Model	Params	Use As Draft For
Qwen2.5-0.5B	0.49B	Qwen2.5-3B or 7B
Llama-3.2-1B	1.24B	Llama-3.1-8B
Phi-3.5-mini	3.8B	Phi-4 (14B)

Draft model must share tokenizer with target model.

BitNet Candidates (Future)

Model	Params	Notes
BitNet-b1.58-2B-4T	2B	Only public BitNet model (Microsoft, Oct 2024)
Community fine-tunes	1-3B	Community 1-bit models via `bitnet.cpp`

When 7B+ BitNet models appear, they become top-priority test targets (1.58-bit weights, no dequantization, potential 10+ tok/s).

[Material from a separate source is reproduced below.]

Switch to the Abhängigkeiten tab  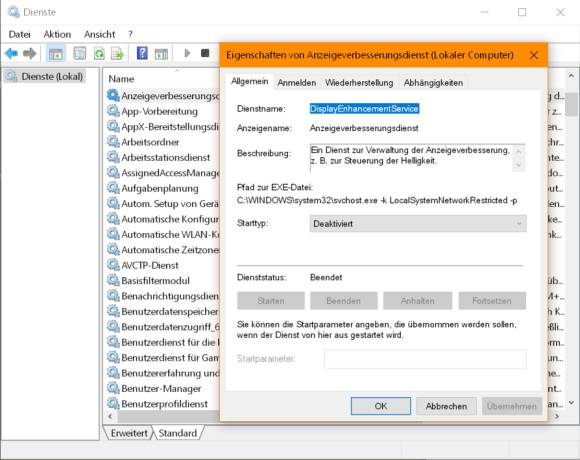(433, 83)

Memory Map: What Fits Where

RAM	Q4_K_M	Q4_K_M + INT8 KV	Streaming FP16
4 GB	SmolLM2 (all), Qwen2.5-0.5B, Qwen2.5-1.5B	+ Llama-3.2-1B	SmolLM2-1.7B, Qwen2.5-0.5B
5 GB	+ Qwen2.5-3B, Llama-3.2-3B, Phi-3.5-mini	+ Qwen2.5-3B context 8K	Qwen2.5-1.5B, Llama-1B
6 GB	+ Qwen2.5-7B, Llama-8B, Mistral-7B	+ Llama-8B context 8K, Gemma-2-9B ctx 2K	Qwen2.5-3B, Llama-3B
8 GB	+ Phi-4 (tight)	+ Gemma-2-9B context 4K	Qwen2.5-7B, Llama-8B, Mistral-7B
16 GB	+ Qwen2.5-14B, Phi-4 comfortably	+ Qwen2.5-32B at Q4_K_M	Qwen2.5-14B, Phi-4
32 GB	+ Qwen2.5-32B, Gemma-2-27B	All models full	Qwen2.5-32B

Download Commands for Test Suite

# Tier 0: Bring-up (instant download)
huggingface-cli download HuggingFaceTB/SmolLM2-135M-Instruct --include "*Q4_K_M*" --local-dir models/smol-135m
huggingface-cli download HuggingFaceTB/SmolLM2-360M-Instruct --include "*Q4_K_M*" --local-dir models/smol-360m

# Tier 1: Small models (~2-4 GB each)
huggingface-cli download Qwen/Qwen2.5-0.5B-Instruct-GGUF --include "*Q4_K_M*" --local-dir models/qwen-0.5b
huggingface-cli download bartowski/Llama-3.2-1B-Instruct-GGUF --include "*Q4_K_M*" --local-dir models/llama-1b
huggingface-cli download Qwen/Qwen2.5-1.5B-Instruct-GGUF --include "*Q4_K_M*" --local-dir models/qwen-1.5b

# Tier 2: Medium-small (~5-10 GB each)
huggingface-cli download Qwen/Qwen2.5-3B-Instruct-GGUF --include "*Q4_K_M*" --local-dir models/qwen-3b
huggingface-cli download bartowski/Llama-3.2-3B-Instruct-GGUF --include "*Q4_K_M*" --local-dir models/llama-3b
huggingface-cli download bartowski/Phi-3.5-mini-instruct-GGUF --include "*Q4_K_M*" --local-dir models/phi3.5-mini
huggingface-cli download bartowski/Phi-4-mini-instruct-GGUF --include "*Q4_K_M*" --local-dir models/phi4-mini

# Tier 3: Primary targets (~10-15 GB each)
huggingface-cli download Qwen/Qwen2.5-7B-Instruct-GGUF --include "*Q4_K_M*" --local-dir models/qwen-7b
huggingface-cli download bartowski/Llama-3.1-8B-Instruct-GGUF --include "*Q4_K_M*" --local-dir models/llama-8b
huggingface-cli download bartowski/Mistral-7B-Instruct-v0.3-GGUF --include "*Q4_K_M*" --local-dir models/mistral-7b
huggingface-cli download bartowski/gemma-2-9b-it-GGUF --include "*Q4_K_M*" --local-dir models/gemma-9b

# Tier 3 FP16 (for streaming tests)
huggingface-cli download Qwen/Qwen2.5-7B-Instruct --include "*.safetensors" --local-dir models/qwen-7b-fp16
huggingface-cli download meta-llama/Llama-3.1-8B-Instruct --include "*.safetensors" --local-dir models/llama-8b-fp16

# Tier 4: Large models (streaming only)
huggingface-cli download Qwen/Qwen2.5-14B-Instruct --include "*.safetensors" --local-dir models/qwen-14b-fp16
huggingface-cli download microsoft/phi-4 --include "*.safetensors" --local-dir models/phi4-fp16
huggingface-cli download Qwen/Qwen2.5-32B-Instruct --include "*.safetensors" --local-dir models/qwen-32b-fp16

This testing registry ensures every phase of development has concrete models to validate against, from a 135M warm-up model that runs in microseconds to a 32B streaming stress test.